In the mechanism we suggest the author that chooses to keep an item is implicitly discarding the unkept items above it. It is possible that the Channel view would maintain that place in the Channel by observing the presence of kept items on the page. In this way recovering an earlier revision of the page might expose not-yet lost content still available in the channel.
# Replication
The server-side Channel plugin has visibility of all ephemeral content hosted by a server. It would want to know when items are kept and others discarded so that it can apply storage management heuristics of its own.
This centralized storage creates the communication path between authors that gives the Channel properties implicit in its name.

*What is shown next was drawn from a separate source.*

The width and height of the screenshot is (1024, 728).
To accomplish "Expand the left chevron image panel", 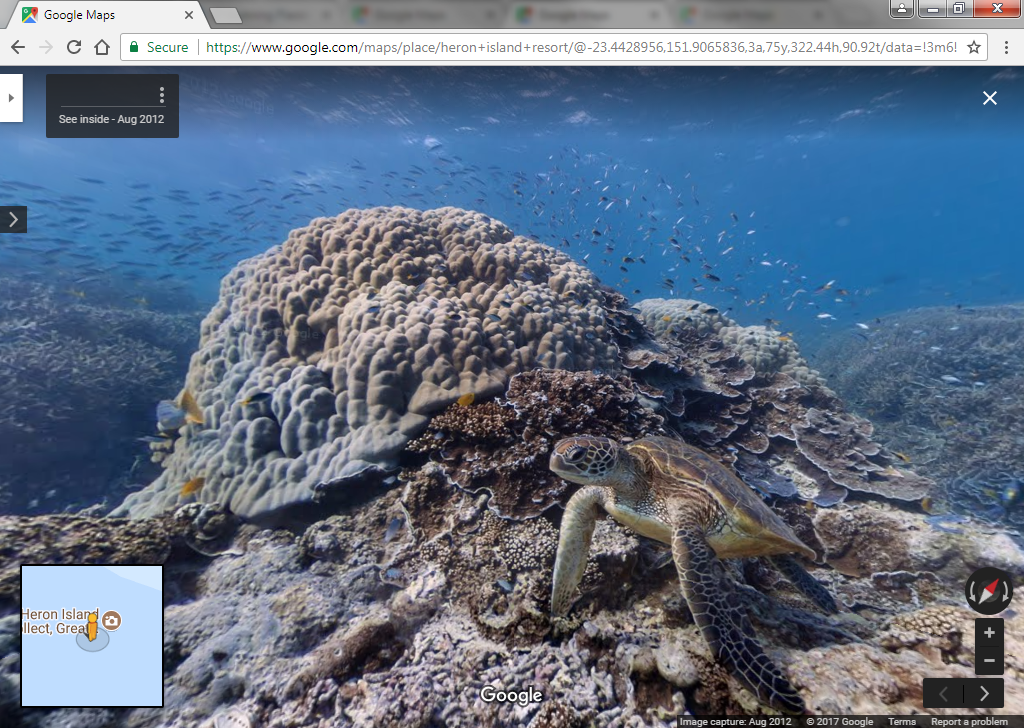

We'll call content made available to an author independent of their own writing "remote" content.
The server-side Channel has access to the fork history of the page and from this can discover sites outside of its own. We will call these "remote" channels because they are remote to the server, not just remote to the author.
We expect remote channels to discover each other from hints in the fork history and from this establish a non-hierarchical real-time distribution network. Forking a Channel on to a new server is thus establishing a subscription to this network.
# Types
We expect ephemeral items flowing through the Channel network to be as varied as those created by any Factory. The server-side may cautiously ignore content of types for which it is not provisioned.
We expect an upper limit on the size of items shared through the Channel network. Any item that is to be kept would face the same post message site limit of a few megabytes. Short voice recordings, such as explanations of related content, will hopefully be allowed up to a minute or two.
A page with many kept voice clips would eventually out grow the size easily kept in page json. We might then need some way to promote these to Assets or some similar but more share optimized store.
We might concoct new client-side affordances for generating conversationally useful items.
We might devise some sort of push-to-talk button that starts a voice recording and recognizes immediately when it should stop.
We might devise some sort of screen-region-recorder that makes acceptably small videos for sharing through the network.
# Latency
There could be a natural delivery latency which make ephemeral content suitable for chat room behavior but would fall short of live conferencing.
We might use the network for optimizing and distributing bandwidth-aware live peer-to-peer. connections suitable for medium to large conferences.
There could be a natural retention period for ephemeral content that makes it suitable as an open comments section even as we have resisted this temptation.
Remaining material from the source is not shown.